Rather than relying exclusively on advertising (once the model for most online content), more companies are turning directly to readers or site users to fund them, and creating a mix of direct and non-direct revenue. There are three types of direct revenue, according to Elizabeth Hansen and Emily Goligoski writing for Columbia Journalism Review. They include donation, subscription and membership.

  • A donation model encourages audiences to give their time or money to an institution in support of a common cause or common values. Donation conveys a charitable relationship.
  • A subscription model requires audiences to pay money to get access to a product or service. Subscription conveys an ongoing transactional relationship.
  • A membership model invites audiences to give their time, money, connections, professional expertise, distribution to their networks, and/or ideas to support a cause they believe in. Membership represents two-way knowledge exchange between journalists and members.

When Is Subscription the Best Choice?

A subscription model can work best for media or content outlets providing highly specialized information that readers can’t find anywhere else. (In other words, if you’re laying out celebrity gossip, don’t count on readers to pay for something they can find easily elsewhere.)reading magazines

“For publications with subject-area or region-specific journalism and a strong audience base in their coverage areas, a product-based subscription offering can work,” wrote Hansen and Goigoski. “If readers, listeners, and/or viewers see a site’s news and analysis as providing enough unique value, subscription might be a viable revenue strategy. A subscription strategy can work especially well for publications with strong institutional audiences in specific industries and when subscribers’ employers can pay the cost of work-relevant media.”

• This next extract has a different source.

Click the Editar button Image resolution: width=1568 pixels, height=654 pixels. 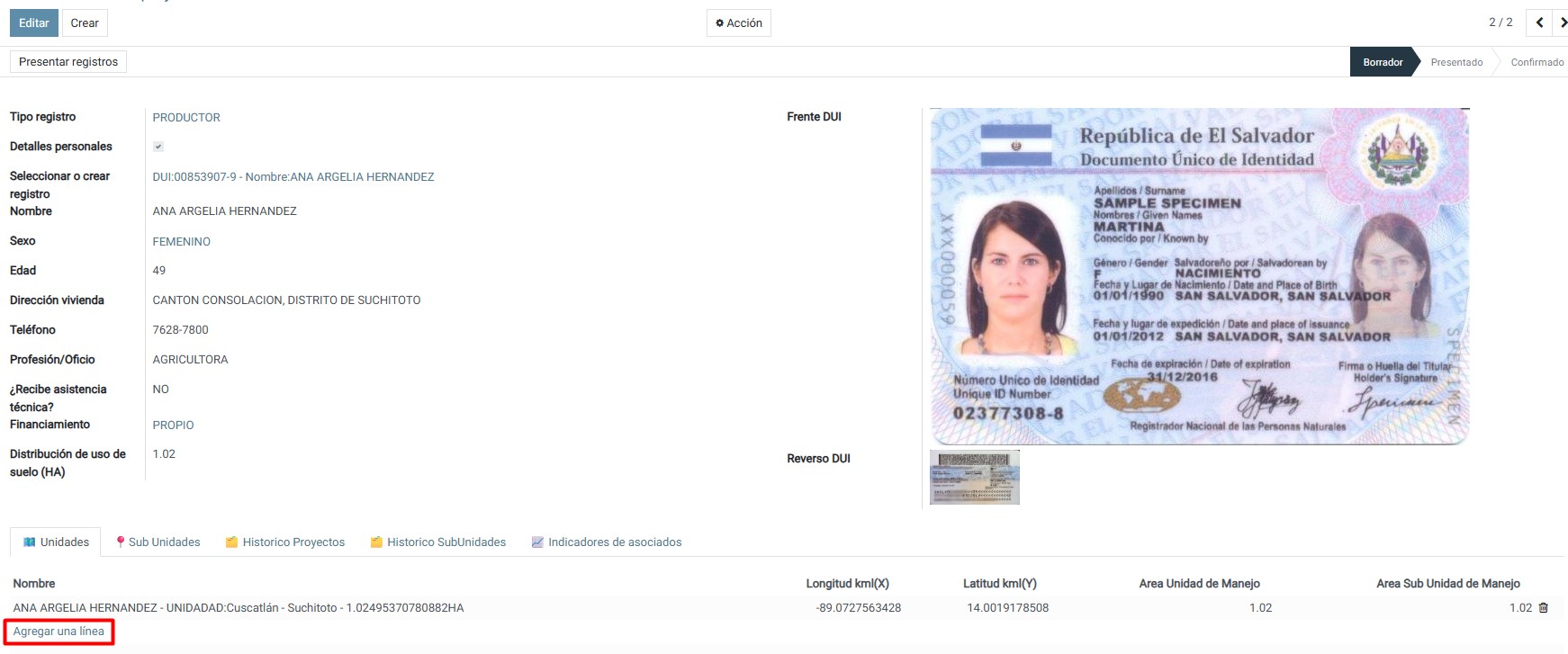coord(34,23)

A Platform for Managing Direct Revenue

To get the most out of adding direct revenue to your income mix, look for a subscription management platform that’s easy to use (for subscribers) and easy to manage (for you). Subscription DNA is a software-as-a-service platform that allows users to integrate subscription billing, subscription management, paywalls and authentication in one place. It can help you avoid rookie mistakes and optimize your pricing model for your subscriptions (by offering multiple tiers, for example).

Managed properly, a direct revenue channel added to your existing indirect revenue mix can significantly boost your income, allowing you to provide better and more in-depth content to customers willing to pay for it.